Romantização de relacionamentos abusivos em séries e filmes populares

Enviada em 26/10/2024

A Constituição Federal de 1988 foi esboçada com o objetivo de delinear direitos básicos à população — como o da dignidade humana. Contudo, hodiernamente, tal postulado é deturpado mediante a romantização de relacionamentos abusivos em séries e filmes populares, que afeta a compreensão de relações sustentáveis, no Brasil. Acerca disso, para se discutir de maneira mais ampla, hão de ser analisadas a inércia estatal e a ausência de debates.

A priori, a omissão governamental fomenta a normalização de relações tóxicas ilustradas pelo cinema. Nesse sentido, conforme o contratualista Thomas Hobbes, é dever do Estado garantir as medidas necessárias para o bem-estar dos cidadãos. No entanto, essa premissa não tem ocorrido, em razão da carência de políticas públicas capazes de instruir as pessoas a se relacionarem de forma saudável, não refém das representações oferecidas pela mídia. Como exemplo, a implantação de programas que ofertem educação de inteligência emocional, abordando o tema, nas escolas e universidades públicas. Assim, a falta de ações governamentais intensifica essa desinformação.

Ademais, o impacto das produções cinematográficas na sociedade também ocorre devido ao silenciamento. Sob essa ótica, a filósofa brasileira Djamila Ribeiro afirma que para se intervir em uma situação, antes, é preciso tirá-la da invisibilidade. Não obstante, o cenário nacional destoa desse pensamento, haja vista que a falta de discussões sobre padrões de boas relações perpetua a alienação da visão de enredos de cinema como representações irreais. Dessa forma, enquanto essa nebulosidade ocorrer, o Brasil continuará enfrentando uma das maiores questões do consumo de entretenimento: a adoção de interpretações distorcidas.

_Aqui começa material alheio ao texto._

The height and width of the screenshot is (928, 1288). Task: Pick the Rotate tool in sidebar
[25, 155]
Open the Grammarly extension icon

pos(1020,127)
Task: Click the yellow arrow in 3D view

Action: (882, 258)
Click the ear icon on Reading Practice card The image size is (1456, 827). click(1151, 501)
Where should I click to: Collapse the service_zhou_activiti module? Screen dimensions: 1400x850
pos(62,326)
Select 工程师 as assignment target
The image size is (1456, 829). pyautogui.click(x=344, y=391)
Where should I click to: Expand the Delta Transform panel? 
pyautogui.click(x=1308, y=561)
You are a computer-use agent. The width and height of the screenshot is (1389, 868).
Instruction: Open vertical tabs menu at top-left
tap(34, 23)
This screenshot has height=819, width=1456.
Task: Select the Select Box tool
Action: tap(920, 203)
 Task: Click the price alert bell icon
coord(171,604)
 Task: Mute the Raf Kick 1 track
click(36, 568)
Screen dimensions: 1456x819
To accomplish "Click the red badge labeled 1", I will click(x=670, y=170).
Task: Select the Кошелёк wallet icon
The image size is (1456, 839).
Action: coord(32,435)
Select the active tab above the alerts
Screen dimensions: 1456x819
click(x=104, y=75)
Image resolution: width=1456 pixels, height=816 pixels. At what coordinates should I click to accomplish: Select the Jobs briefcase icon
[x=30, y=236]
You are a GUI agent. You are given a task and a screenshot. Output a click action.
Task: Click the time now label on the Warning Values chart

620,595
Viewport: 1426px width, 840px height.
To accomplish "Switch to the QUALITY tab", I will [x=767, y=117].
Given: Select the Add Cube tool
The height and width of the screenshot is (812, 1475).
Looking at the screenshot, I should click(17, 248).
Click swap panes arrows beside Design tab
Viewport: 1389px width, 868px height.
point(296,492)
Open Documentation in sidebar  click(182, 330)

Portanto, urge intervir nessa situação. Logo, cabe ao Estado, instituição estabelecida para exercer poder político sobre o corpo social, sensibilizar as pessoas sobre o entendimento correto das representações cinematográficas. Fará isso por meio da criação do programa “Cultura Produtiva”, que será responsável por ministrar palestras educativas nas instituições de ensino, a fim de que o direito prometido na Constituição seja efetivamente ofertado.